Your task:
Even if the data beneath seems repetitive, write it all out again exactly.

Records provided:

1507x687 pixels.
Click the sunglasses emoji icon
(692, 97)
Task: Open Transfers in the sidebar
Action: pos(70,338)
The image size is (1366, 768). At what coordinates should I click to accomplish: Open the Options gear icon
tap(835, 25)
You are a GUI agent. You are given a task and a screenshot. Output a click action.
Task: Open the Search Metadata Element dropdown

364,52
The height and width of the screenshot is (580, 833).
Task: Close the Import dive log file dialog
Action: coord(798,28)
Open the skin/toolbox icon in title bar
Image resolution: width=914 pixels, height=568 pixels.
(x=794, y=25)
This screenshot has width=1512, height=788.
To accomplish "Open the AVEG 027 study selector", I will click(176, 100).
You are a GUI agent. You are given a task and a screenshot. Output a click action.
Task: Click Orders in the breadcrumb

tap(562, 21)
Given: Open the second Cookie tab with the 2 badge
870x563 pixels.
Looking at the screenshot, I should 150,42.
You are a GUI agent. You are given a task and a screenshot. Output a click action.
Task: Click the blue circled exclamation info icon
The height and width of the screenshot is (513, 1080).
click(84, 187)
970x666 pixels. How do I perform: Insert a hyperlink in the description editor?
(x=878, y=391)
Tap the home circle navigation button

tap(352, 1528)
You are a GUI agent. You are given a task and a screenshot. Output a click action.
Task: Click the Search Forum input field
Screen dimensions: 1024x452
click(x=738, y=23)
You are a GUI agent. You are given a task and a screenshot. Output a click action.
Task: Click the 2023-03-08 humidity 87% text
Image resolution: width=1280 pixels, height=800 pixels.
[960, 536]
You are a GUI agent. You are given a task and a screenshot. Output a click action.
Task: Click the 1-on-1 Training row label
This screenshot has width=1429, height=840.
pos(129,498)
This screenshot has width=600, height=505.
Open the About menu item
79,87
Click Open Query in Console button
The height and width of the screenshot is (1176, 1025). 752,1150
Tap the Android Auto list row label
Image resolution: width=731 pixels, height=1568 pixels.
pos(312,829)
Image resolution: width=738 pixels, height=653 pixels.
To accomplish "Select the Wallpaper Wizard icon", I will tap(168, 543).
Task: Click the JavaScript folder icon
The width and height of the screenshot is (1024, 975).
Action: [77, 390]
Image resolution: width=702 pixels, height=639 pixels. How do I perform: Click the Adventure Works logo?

Answer area:
1507x687 pixels.
Click the sunglasses emoji icon
(692, 97)
Task: Open Transfers in the sidebar
Action: pos(70,338)
The image size is (1366, 768). At what coordinates should I click to accomplish: Open the Options gear icon
tap(835, 25)
You are a GUI agent. You are given a task and a screenshot. Output a click action.
Task: Open the Search Metadata Element dropdown

364,52
The height and width of the screenshot is (580, 833).
Task: Close the Import dive log file dialog
Action: coord(798,28)
Open the skin/toolbox icon in title bar
Image resolution: width=914 pixels, height=568 pixels.
(x=794, y=25)
This screenshot has width=1512, height=788.
To accomplish "Open the AVEG 027 study selector", I will click(176, 100).
You are a GUI agent. You are given a task and a screenshot. Output a click action.
Task: Click Orders in the breadcrumb

tap(562, 21)
Given: Open the second Cookie tab with the 2 badge
870x563 pixels.
Looking at the screenshot, I should 150,42.
You are a GUI agent. You are given a task and a screenshot. Output a click action.
Task: Click the blue circled exclamation info icon
The height and width of the screenshot is (513, 1080).
click(84, 187)
970x666 pixels. How do I perform: Insert a hyperlink in the description editor?
(x=878, y=391)
Tap the home circle navigation button

tap(352, 1528)
You are a GUI agent. You are given a task and a screenshot. Output a click action.
Task: Click the Search Forum input field
Screen dimensions: 1024x452
click(x=738, y=23)
You are a GUI agent. You are given a task and a screenshot. Output a click action.
Task: Click the 2023-03-08 humidity 87% text
Image resolution: width=1280 pixels, height=800 pixels.
[960, 536]
You are a GUI agent. You are given a task and a screenshot. Output a click action.
Task: Click the 1-on-1 Training row label
This screenshot has width=1429, height=840.
pos(129,498)
This screenshot has width=600, height=505.
Open the About menu item
79,87
Click Open Query in Console button
The height and width of the screenshot is (1176, 1025). 752,1150
Tap the Android Auto list row label
Image resolution: width=731 pixels, height=1568 pixels.
pos(312,829)
Image resolution: width=738 pixels, height=653 pixels.
To accomplish "Select the Wallpaper Wizard icon", I will tap(168, 543).
Task: Click the JavaScript folder icon
The width and height of the screenshot is (1024, 975).
Action: [77, 390]
Image resolution: width=702 pixels, height=639 pixels. How do I perform: Click the Adventure Works logo?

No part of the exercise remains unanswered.